Posts Tagged ‘Minnesota Department of Natural Resources’
Pheasant Dewy Decimal System
Tuesday, August 17th, 2010
If hunters thrive on knowledge, then the annual August roadside pheasant surveys that many states conduct helps them begin cataloging information for the upcoming hunting season.
Last Thursday, I tagged along – and was put to work – during a route for the Minnesota Department of Natural Resources. Along with Molly Tranel, Wildlife Research/Habitat Evaluation Biologist Farmland Wildlife Populations & Research for the department, I charted sightings during a 25-mile route south and west of Madelia, Minnesota’s self-proclaimed “Pheasant Capital.”
Like South Dakota, Iowa and other states, data from this individual route will be compiled with hundreds of similar routes from across the state; complete results will be available after Labor Day. We’ll have a Pheasants Forever “Storm Report” video from the ride-a-along soon, but a few photos give an indication of how the route went.

Conducting the route is condition dependent on a dewy morning with sunny skies. Such mornings filter pheasants on to gravel roads to dry off and pick up grit.

Tranel gets out to glass a freshly-cut wheat field. In addition to pheasants, the survey is designed to count a few other game animals, including mourning doves, which were found in abundance at this particular spot.

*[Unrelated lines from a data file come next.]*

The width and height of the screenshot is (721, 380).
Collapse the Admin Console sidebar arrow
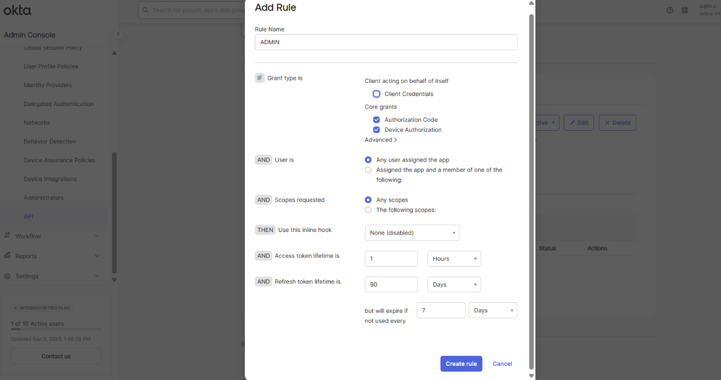point(119,34)
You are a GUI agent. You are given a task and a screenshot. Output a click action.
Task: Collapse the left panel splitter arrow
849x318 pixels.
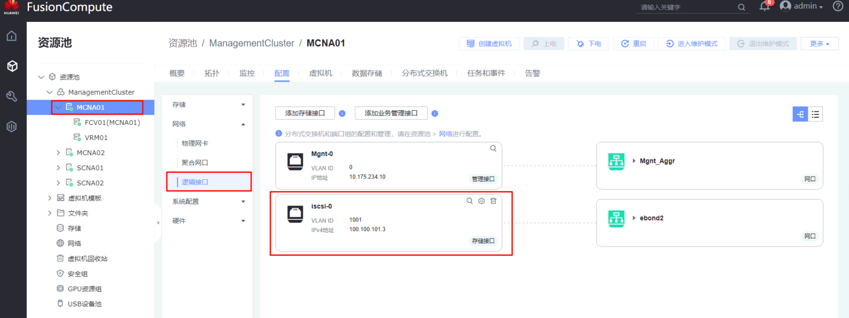158,222
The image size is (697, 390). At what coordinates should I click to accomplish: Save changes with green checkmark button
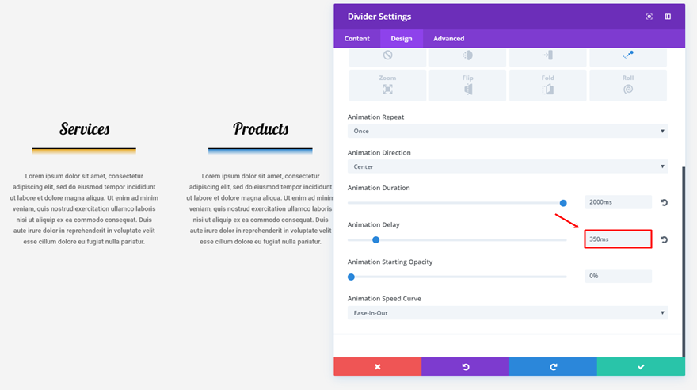click(640, 366)
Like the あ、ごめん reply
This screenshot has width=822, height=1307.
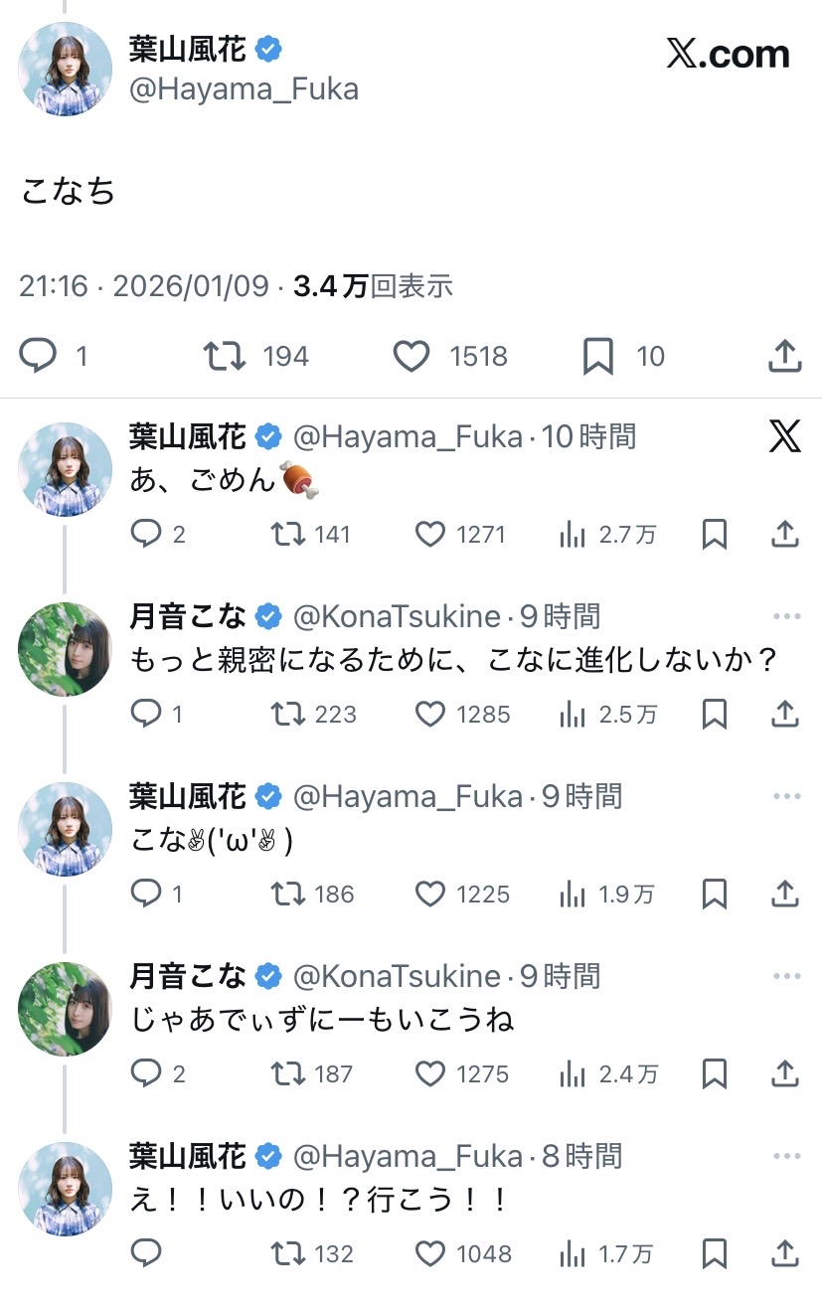pyautogui.click(x=429, y=535)
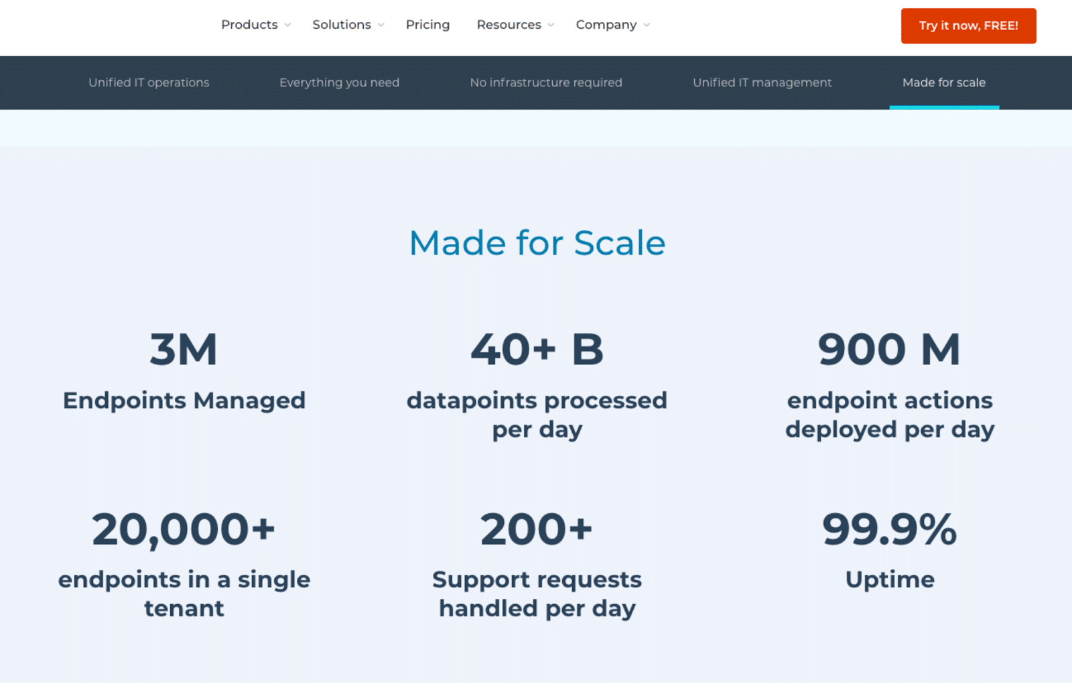Click the chevron next to Resources
Image resolution: width=1072 pixels, height=696 pixels.
coord(551,25)
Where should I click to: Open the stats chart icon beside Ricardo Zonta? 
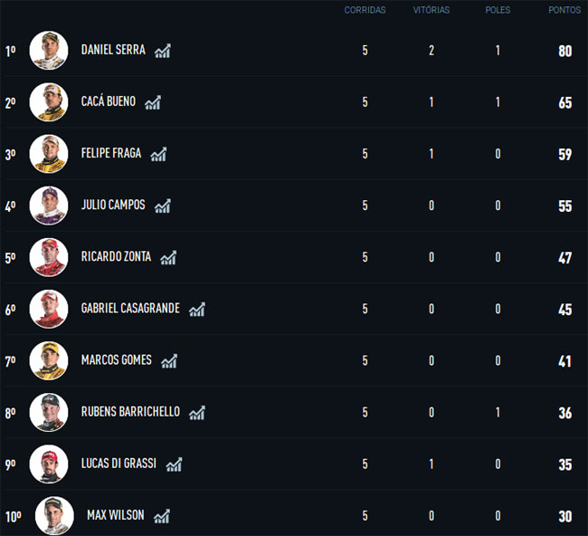168,258
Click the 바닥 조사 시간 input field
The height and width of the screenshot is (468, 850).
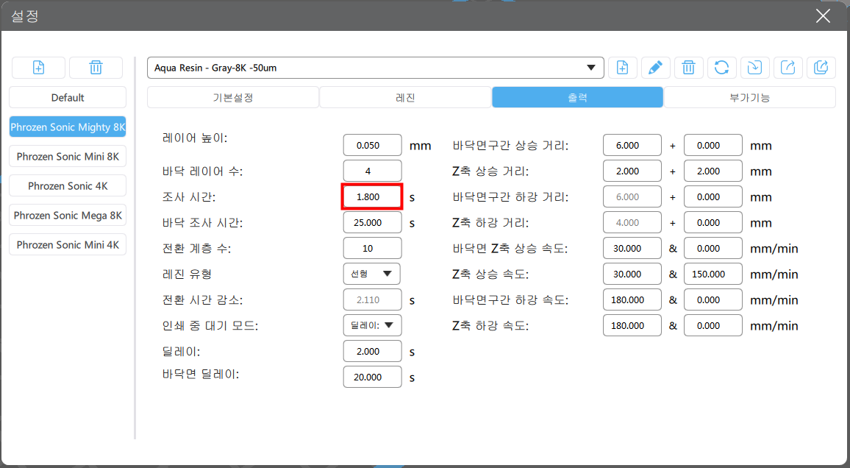tap(372, 222)
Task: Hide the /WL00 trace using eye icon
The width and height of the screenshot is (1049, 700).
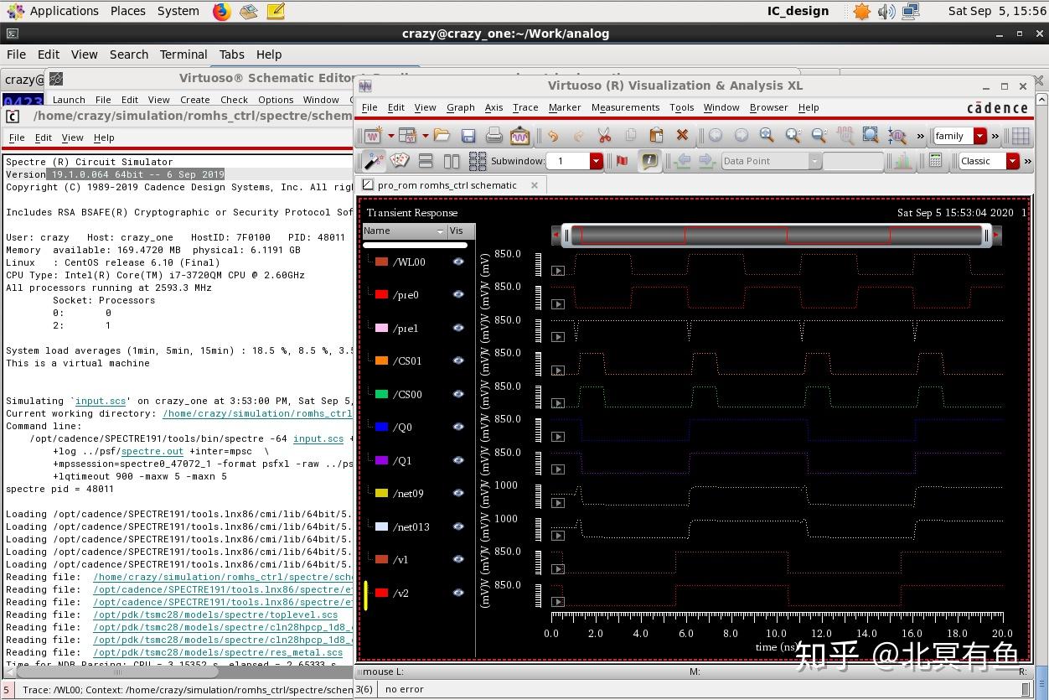Action: coord(458,262)
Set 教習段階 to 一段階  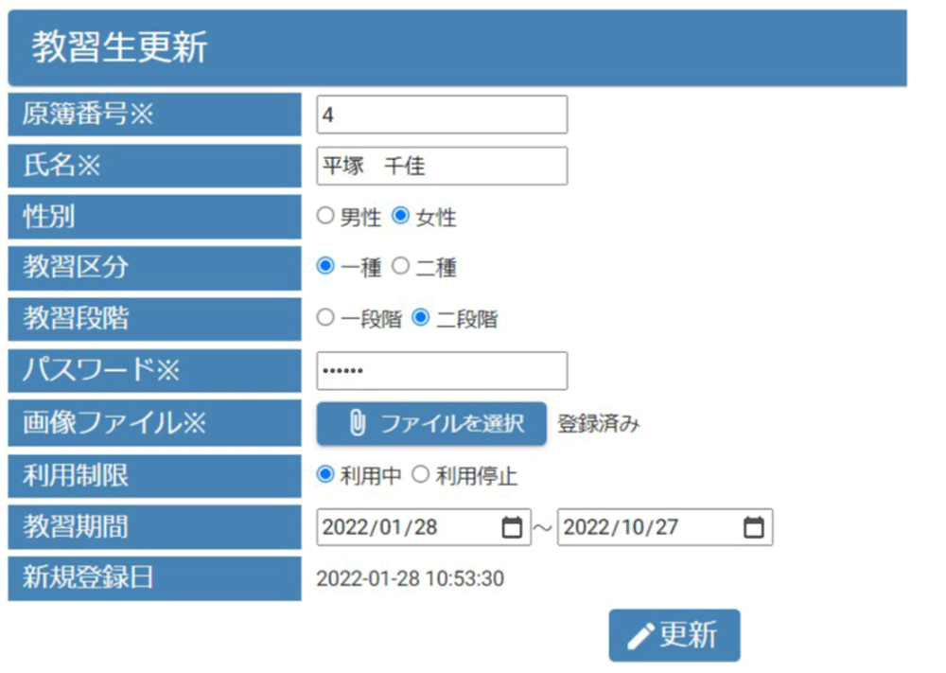pyautogui.click(x=326, y=319)
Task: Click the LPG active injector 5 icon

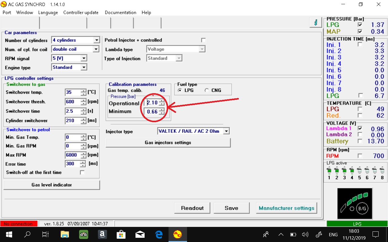Action: pyautogui.click(x=359, y=171)
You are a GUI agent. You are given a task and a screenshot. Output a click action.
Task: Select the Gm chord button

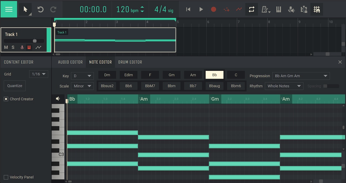point(171,75)
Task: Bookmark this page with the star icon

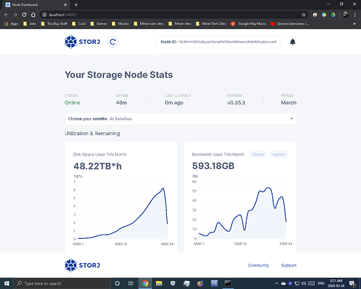Action: pyautogui.click(x=304, y=14)
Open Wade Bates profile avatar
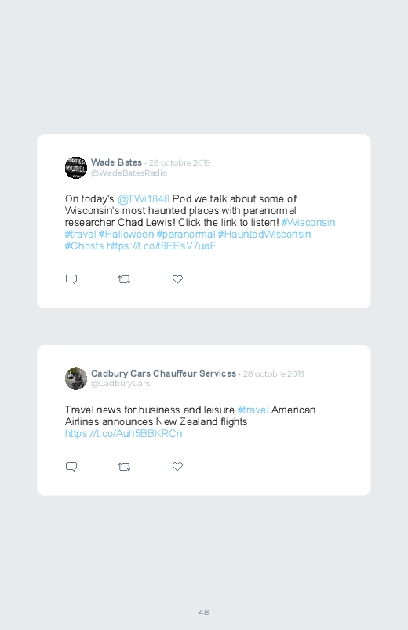 [76, 168]
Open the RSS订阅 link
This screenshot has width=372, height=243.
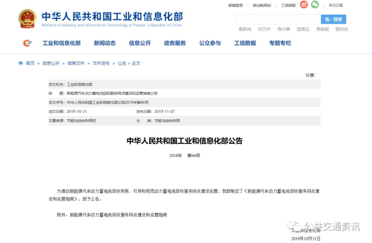[336, 5]
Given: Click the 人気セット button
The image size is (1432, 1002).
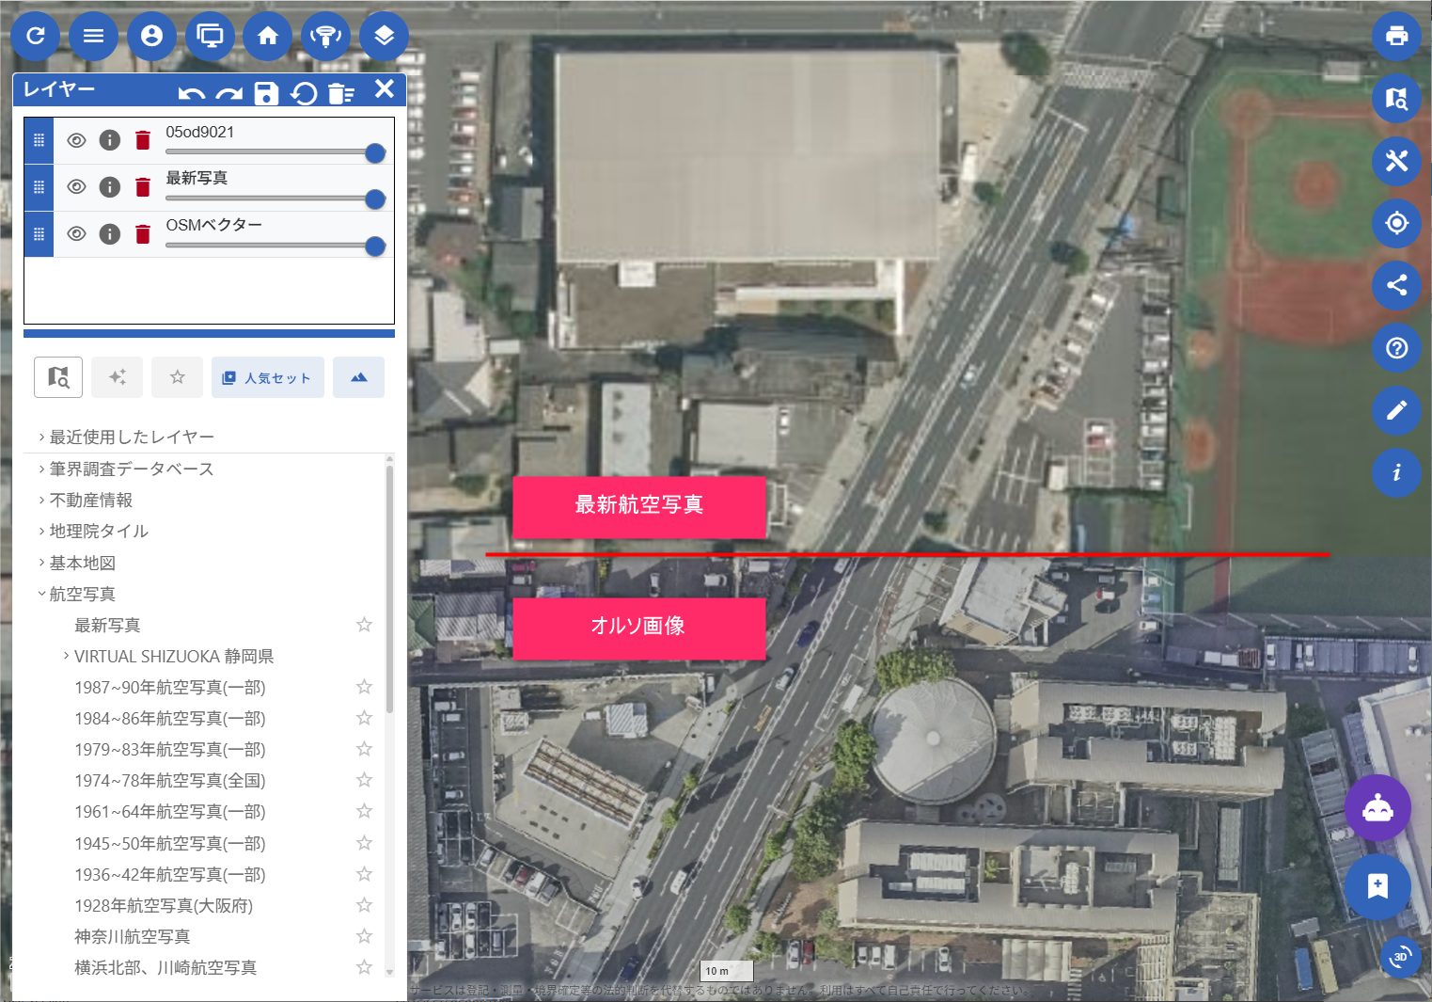Looking at the screenshot, I should (x=267, y=377).
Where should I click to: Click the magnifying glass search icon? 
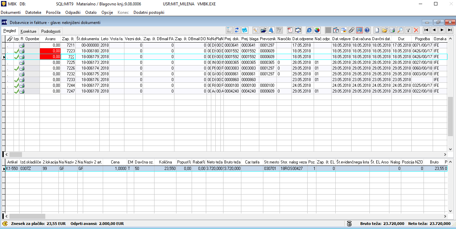pyautogui.click(x=400, y=30)
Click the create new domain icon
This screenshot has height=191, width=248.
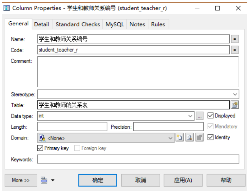click(x=180, y=138)
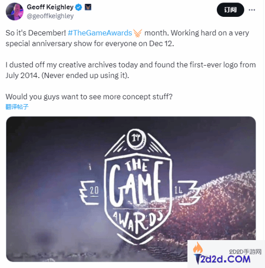Open the @geoffkeighley handle link

(x=50, y=16)
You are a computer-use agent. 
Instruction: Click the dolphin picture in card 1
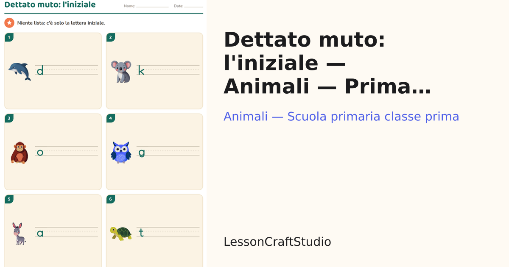(20, 71)
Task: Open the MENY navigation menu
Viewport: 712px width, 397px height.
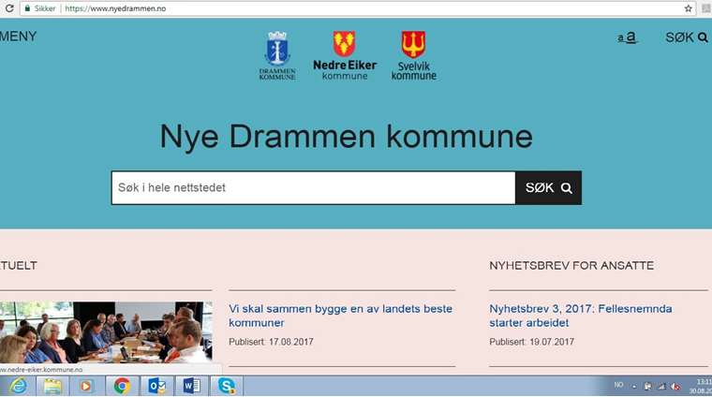Action: click(19, 37)
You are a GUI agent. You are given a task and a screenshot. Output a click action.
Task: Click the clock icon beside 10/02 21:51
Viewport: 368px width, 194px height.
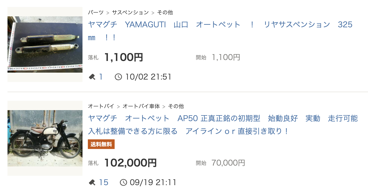pyautogui.click(x=118, y=77)
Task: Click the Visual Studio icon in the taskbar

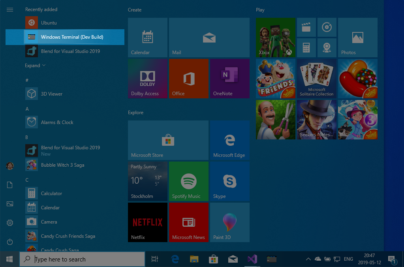Action: click(x=252, y=259)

The Minnesota DNR and other states discourage mowing before August 1st to protect pheasant nests and broods. They can control it along state managed areas such as this one found on the route, but along private areas this sight was virtually nonexistent.

The route contained some great habitat along a river valley, but the only brood spotted was seen along this cut ditch between two corn fields.